▶ _DIRECTIONS_: Output verbatim the lines beginning at the one that contains "768x484 pixels. At" and ending at the last line of the material, inclusive of both.

▶ _EXCERPTED RECORDS_:
********************

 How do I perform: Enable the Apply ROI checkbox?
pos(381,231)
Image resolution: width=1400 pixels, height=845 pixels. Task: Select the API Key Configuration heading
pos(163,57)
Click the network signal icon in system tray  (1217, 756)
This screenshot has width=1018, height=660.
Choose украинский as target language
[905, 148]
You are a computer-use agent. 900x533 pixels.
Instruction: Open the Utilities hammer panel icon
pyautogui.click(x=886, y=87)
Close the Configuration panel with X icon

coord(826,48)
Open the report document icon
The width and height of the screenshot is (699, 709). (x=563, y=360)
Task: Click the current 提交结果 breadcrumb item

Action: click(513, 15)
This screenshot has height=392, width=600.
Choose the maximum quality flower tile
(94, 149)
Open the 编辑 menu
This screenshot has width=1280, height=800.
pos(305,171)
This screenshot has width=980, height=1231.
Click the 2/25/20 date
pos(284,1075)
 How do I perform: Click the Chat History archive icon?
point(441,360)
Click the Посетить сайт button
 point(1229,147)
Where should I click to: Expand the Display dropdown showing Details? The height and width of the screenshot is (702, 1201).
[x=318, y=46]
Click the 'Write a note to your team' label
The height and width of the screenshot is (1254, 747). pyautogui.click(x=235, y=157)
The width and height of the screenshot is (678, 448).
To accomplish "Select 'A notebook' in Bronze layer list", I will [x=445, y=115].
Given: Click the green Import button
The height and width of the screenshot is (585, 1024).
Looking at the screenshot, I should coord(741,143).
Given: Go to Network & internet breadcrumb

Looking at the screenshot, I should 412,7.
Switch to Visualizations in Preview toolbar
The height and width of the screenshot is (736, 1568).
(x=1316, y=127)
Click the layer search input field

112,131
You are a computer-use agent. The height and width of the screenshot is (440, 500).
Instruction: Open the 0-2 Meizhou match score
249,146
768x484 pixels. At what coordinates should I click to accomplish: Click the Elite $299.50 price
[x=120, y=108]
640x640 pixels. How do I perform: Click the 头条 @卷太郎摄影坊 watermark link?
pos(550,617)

********************

▶ _RESPONSE AREA_:
768x484 pixels. At what coordinates should I click to accomplish: Click the Elite $299.50 price
[x=120, y=108]
640x640 pixels. How do I perform: Click the 头条 @卷太郎摄影坊 watermark link?
pos(550,617)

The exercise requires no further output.